Yan Cloutier, dont le commerce est situé tout près des nombreux restaurants de l’avenue Duluth à Montréal, observe un autre changement dans les coutumes des Québécois. «De plus en plus, nous vendons de la bière à des clients qui vont manger dans des endroits « apportez votre vin ». Les bonnes bières peuvent désormais accompagner les repas au même titre que le vin. C’est un phénomène assez nouveau.»
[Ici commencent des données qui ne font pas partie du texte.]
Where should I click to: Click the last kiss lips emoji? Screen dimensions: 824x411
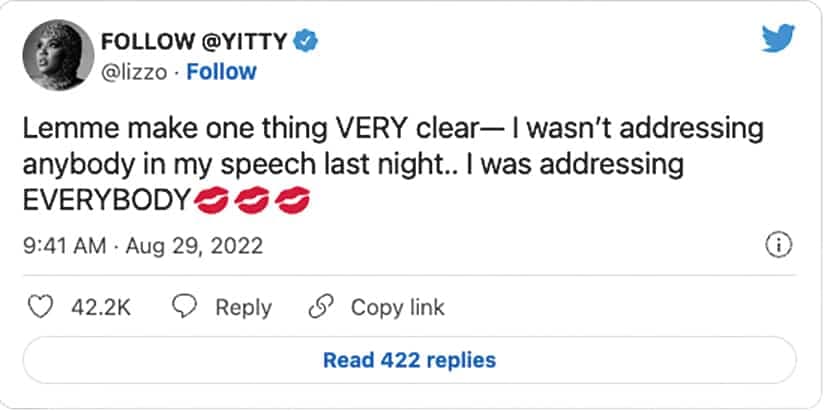pos(292,202)
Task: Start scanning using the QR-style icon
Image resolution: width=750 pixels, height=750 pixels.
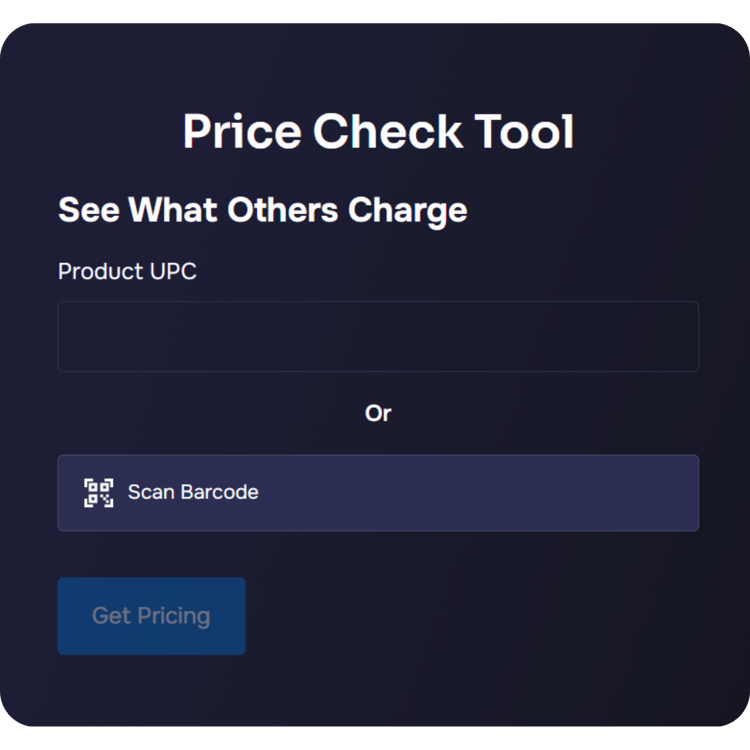Action: click(x=98, y=492)
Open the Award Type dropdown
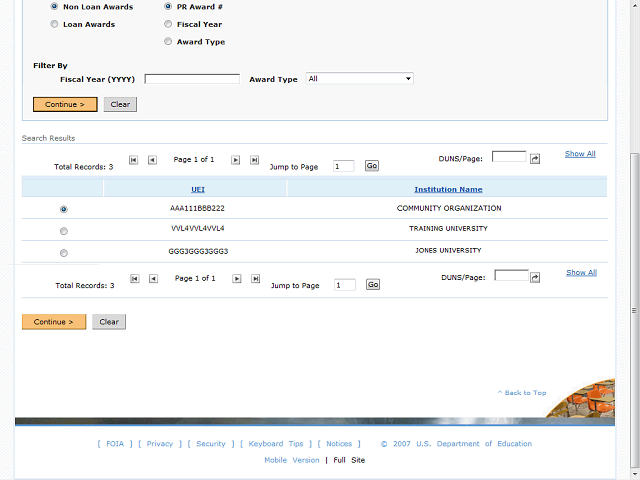Image resolution: width=640 pixels, height=480 pixels. 359,78
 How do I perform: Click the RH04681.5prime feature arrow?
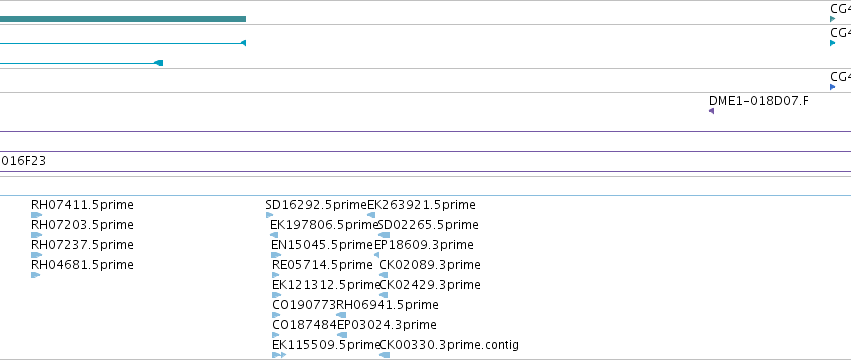(35, 275)
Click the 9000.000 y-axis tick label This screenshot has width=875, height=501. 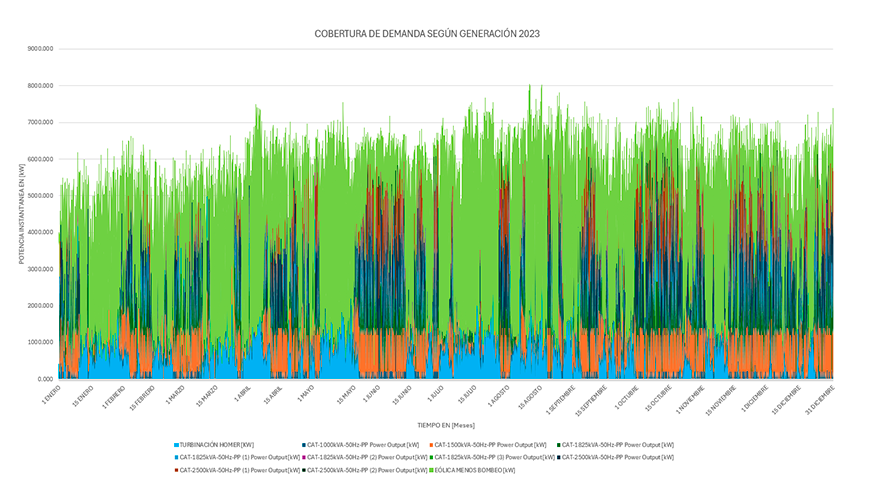click(40, 49)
Selon Mario D’Eer, le marché des produits de micro-brasseries, qui occupe environ 7% des ventes totales de bières au Québec, est loin d’être saturé. Des dizaines de nouvelles micro-brasseries essaieront de briller elles-aussi sur la voie maltée dans les prochaines années. Tandis que la plupart voudront perfectionner l’art de brasser la sacro-sainte potion houblonnée, d’autres auront davantage flairé l’odeur de l’argent. «Le marché est favorable, plusieurs Québécois n’ont pas encore totalement développé leur goût pour la bonne bière et une minorité de brasseurs mal intentionnés en profitent», déplore le critique.

Mais ce n’est pas une raison pour revenir à la grosse Laurentide tablette. «Les bières industrielles sont pas toutes mauvaises. Mais elles sont souvent tellement fades et insipides», déplore Mario D’Eer. Yannick Marcoux ne le contredira pas. «Les bières de Molson et compagnie sont plutôt ternes. Ce que Molson fait de mieux, c’est être propriétaire du CH… et encore», rigole-t-il.